Today, Shostak works from a small workshop his older brother—also a serving soldier—built for him in his apartment, running his business with a small team of three who help market and sell his work primarily through his Instagram page. He keeps no rigid schedule, noting that pottery demands emotional alignment: “Clay is that kind of material, and pottery is that kind of work, where if you feel bad, there’s nothing to do here. It won’t come out at all. Everything breaks, comes out crooked. Only when you feel good, you sit down, you work, and it all turns out great.” While firing and glazing are completed at a separate offsite studio, Shostak personally selects every glaze color, guided by his sense of touch and imagination. Every piece he creates bears the emblem of the air assault forces he served in: a dome, wings, and a sword, alongside the unit’s motto “Nobody but us” and Shostak’s name.
For Shostak, the work is about more than making a living to support his two children—it’s about setting an example. “I have two kids I have to help through life and show by my own example that you have to fight for your life,” he said.
The project has already transformed lives beyond Shostak’s. Roman Shtohryn, director of the Podillia rehabilitation center hosting the program, reports that six of the 11 veterans who completed the training now earn a steady income from their pottery work. Shtohryn explains that pottery serves unique therapeutic roles for traumatized veterans: it pulls creators into a meditative state of flow, drawing focus away from pain and trauma, and delivers an immediate, tangible reward for their effort—a finished piece they can hold and sell.
On a recent workday, Shostak guided 47-year-old fellow veteran Viacheslav Sadovskyi, who was injured when a drone exploded near him in 2024, leaving him blind after five reconstructive surgeries. Laughing as he checked in, Shostak reached for Sadovskyi’s hands, guiding them to the spinning clay, walking him through how much pressure to apply, which angles to use, his hands never leaving Sadovskyi’s the whole time. “There, I can feel it,” Sadovskyi said.

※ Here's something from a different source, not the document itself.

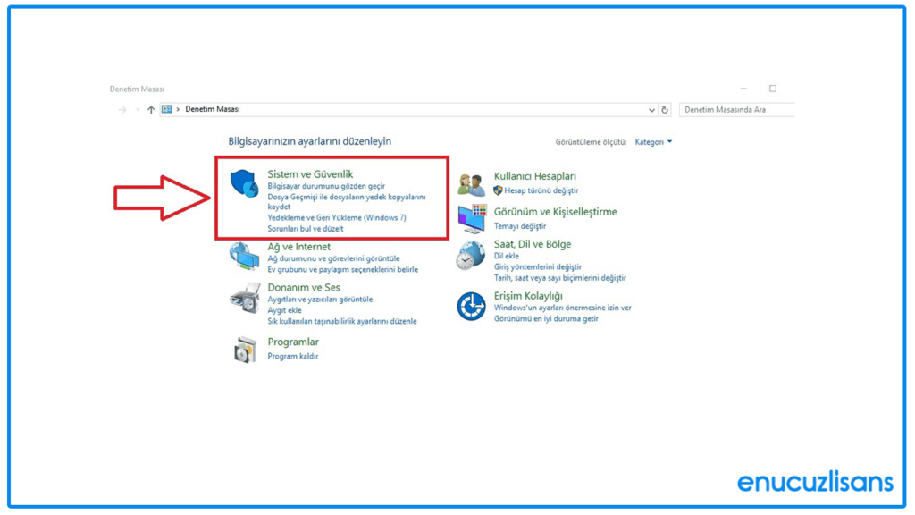Click the up navigation arrow
Screen dimensions: 915x515
[x=151, y=109]
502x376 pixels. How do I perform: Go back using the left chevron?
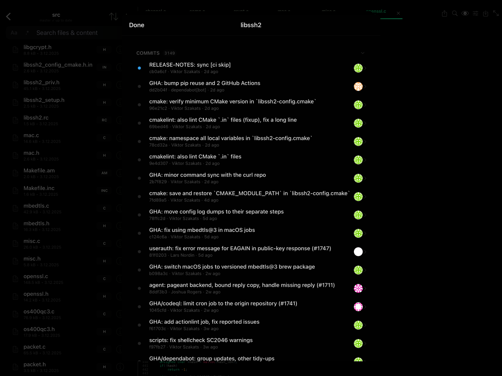pos(8,16)
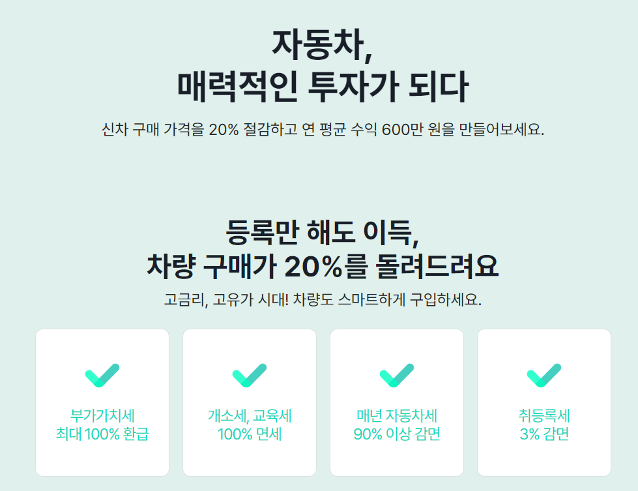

For program leaders, the peer-to-peer model is what makes the work so powerful. “It matters that a veteran teaches a veteran,” Shtohryn said. “We’re equals. We understand and support each other.” To date, Shostak has created more than 1,000 one-of-a-kind pottery pieces—none of which he has ever seen, but every one of which carries the mark of his resilience, and helps build a new future for other veterans walking the same path.